Books in bookbags and backpacks, stuffed in a purse, piled on the coffee table or bedside table, waiting on the kitchen counter to be returned to the library, stuffed sideways on bookshelves waiting to be read: wherever you keep the books that buffer you from the possibility of being bookless when you finish the one you are reading might be the bibliophilic (word?) equivalent of keeping milk and bread on hand in case of a snowstorm.
BHPL has uncataloged paperbacks which patrons borrow without actually checking them out so there is no due date. When finished, return the book or another paperback of your own. Think of these books as security blankets which can be kept on hand without worrying about due dates. Turn to them if your current pile of checked out books prove to be duds and snow has shut down all the roads to the library. (BHPL rarely closes for snow, though.)
Lately, I've found another kind of bookish security blanket: books of very short short-stories, which is called either "sudden" fiction or "flash" fiction. Stuffed in the necessarily largish reticule (as S.J. Perelman would have said) is New sudden fiction : short-short stories from America and beyond / edited by Robert Shapard and James Thomas. One story told in just five pages tells the surreal tale of a bank clerk who covets a red fox fur coat, really obsesses on this coat, puts a downpayment on it and suddenly becoming athletic, starts to run in the forest, develops an accute sense of smell, craves bloody meat...you can see where this is going. It was kind of Twilight Zone-ish in mood. Like most of the stories in the collection, it was beautifully written and the story and character fully developed, but in a very short format. This makes the stories perfect for any odd moment, standing in line, waiting for an appointment and so on. No need to be at the mercy of ten year old Field and Stream magazines in your doctor's waiting room.

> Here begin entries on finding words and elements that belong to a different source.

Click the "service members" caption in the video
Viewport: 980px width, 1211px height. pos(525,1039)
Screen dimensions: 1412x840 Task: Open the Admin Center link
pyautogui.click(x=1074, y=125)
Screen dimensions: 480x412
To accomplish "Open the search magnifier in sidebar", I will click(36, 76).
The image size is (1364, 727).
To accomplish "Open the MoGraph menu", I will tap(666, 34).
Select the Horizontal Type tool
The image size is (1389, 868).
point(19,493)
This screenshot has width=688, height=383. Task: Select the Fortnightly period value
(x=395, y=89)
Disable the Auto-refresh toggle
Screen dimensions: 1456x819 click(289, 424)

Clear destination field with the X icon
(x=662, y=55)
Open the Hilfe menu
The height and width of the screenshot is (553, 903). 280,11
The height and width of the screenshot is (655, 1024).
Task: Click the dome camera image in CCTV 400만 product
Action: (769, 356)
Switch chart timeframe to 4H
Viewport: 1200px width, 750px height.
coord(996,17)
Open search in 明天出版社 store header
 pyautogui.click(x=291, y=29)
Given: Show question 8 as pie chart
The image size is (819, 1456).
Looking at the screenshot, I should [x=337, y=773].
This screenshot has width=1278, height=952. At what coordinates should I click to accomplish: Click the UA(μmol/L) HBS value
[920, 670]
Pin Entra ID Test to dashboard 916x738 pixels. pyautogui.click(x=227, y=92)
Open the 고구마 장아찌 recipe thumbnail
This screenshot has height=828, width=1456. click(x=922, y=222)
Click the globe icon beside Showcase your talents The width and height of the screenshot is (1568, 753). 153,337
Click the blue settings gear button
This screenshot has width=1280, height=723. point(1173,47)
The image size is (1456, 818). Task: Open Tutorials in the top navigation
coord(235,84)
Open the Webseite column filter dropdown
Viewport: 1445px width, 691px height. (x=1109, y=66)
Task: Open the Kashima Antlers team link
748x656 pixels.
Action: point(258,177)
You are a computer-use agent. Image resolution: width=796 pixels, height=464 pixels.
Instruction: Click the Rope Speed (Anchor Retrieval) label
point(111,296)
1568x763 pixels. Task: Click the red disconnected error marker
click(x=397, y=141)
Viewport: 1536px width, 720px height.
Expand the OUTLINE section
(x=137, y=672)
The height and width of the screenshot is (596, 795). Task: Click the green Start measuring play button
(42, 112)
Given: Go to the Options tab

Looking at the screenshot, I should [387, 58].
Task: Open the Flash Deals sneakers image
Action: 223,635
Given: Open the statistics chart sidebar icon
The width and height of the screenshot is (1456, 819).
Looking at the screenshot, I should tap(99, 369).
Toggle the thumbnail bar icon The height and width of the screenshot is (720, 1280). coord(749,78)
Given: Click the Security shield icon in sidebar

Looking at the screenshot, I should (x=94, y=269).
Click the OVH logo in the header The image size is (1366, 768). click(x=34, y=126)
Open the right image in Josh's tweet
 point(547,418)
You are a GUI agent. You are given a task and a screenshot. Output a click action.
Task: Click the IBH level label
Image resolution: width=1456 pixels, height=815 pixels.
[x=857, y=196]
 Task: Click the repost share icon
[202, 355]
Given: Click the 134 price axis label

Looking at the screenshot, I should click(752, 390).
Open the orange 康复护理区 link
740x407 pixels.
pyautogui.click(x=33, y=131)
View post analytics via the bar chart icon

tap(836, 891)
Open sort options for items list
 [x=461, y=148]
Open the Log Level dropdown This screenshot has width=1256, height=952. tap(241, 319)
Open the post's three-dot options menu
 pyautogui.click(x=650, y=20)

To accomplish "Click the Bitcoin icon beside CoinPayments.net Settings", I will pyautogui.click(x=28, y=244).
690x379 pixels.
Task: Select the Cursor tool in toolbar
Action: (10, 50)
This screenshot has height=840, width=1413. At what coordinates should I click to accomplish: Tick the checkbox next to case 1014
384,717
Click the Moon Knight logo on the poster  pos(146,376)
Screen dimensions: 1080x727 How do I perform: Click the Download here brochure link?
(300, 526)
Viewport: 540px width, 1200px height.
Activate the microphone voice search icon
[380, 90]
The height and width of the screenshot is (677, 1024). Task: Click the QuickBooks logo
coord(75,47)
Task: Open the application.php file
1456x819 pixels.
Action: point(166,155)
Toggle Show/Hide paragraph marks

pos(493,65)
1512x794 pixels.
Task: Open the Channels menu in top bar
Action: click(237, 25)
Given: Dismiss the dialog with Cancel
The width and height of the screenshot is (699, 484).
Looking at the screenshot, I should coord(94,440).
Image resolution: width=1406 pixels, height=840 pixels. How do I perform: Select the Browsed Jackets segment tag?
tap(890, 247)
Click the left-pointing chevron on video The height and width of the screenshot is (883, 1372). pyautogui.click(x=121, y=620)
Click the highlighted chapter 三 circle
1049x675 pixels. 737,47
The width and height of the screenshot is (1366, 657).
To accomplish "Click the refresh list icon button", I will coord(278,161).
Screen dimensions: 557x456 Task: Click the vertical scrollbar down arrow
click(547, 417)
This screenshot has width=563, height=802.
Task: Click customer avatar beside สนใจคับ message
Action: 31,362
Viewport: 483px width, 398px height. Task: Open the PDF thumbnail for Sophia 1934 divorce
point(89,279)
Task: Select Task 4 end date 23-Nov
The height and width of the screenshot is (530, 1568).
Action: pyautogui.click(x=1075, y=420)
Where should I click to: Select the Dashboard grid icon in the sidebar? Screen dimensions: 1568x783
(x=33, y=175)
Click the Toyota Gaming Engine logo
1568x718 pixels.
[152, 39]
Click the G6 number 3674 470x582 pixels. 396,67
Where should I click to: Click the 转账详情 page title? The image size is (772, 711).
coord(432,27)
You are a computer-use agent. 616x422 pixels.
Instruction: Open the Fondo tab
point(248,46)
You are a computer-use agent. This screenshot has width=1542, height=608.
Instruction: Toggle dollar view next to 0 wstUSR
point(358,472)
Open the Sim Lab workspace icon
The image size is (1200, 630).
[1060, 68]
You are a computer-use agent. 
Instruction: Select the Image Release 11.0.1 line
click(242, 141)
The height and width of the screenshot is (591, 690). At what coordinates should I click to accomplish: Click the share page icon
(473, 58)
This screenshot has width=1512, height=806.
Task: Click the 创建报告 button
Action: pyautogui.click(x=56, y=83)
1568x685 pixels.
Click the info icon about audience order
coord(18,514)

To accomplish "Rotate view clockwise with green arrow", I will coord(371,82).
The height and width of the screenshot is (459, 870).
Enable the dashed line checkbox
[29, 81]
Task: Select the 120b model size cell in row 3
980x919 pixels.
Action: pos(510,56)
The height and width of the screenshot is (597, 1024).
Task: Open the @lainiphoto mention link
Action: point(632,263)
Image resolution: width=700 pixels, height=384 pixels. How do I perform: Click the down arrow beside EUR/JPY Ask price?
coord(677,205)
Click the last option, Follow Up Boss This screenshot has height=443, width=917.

Even shorter than sudden fiction is "flash" fiction, some of that is included in the anthology: The best American nonrequired reading 2006 / edited by Dave Eggers ; introduction by Matt Groening. Here is part of the table of contents:
Introduction Matt Groening
Best American Fake Headlines from The Onion
Best American Daily Show Exchange on the Anniversary of Watergate from The Daily Show with Jon Stewart
Best American Ringing Defeat of Religion Masquerading as Science from Kitzmiller v. Dover
Best American Answers to the Question "What Do You Believe Is True Even Though You Cannot Prove It?" from The Edge Foundation
Best American Excerpt from a Military Blog from A Soldier's Thoughts
Best American Epigraph Wherein a Contemporary Writer Quotes a Great Writer Who Died in 2005 from Saturday Ian McEwan
Best American First Sentences of Novels of 2005
Best American New Words and Phrases from The Oxford Dictionary of English, Revised Second Edition
Best American New Band Names
Best American Things to Know about Chuck Norris from Chuck Norris Facts
Best American Things to Know about Hoboes from The Areas of My Expertise
Book excerpts, reviews, tables of contents and annotations are available from the BHPL catalog by clicking on the links in the catalog record, a handy feature to know about.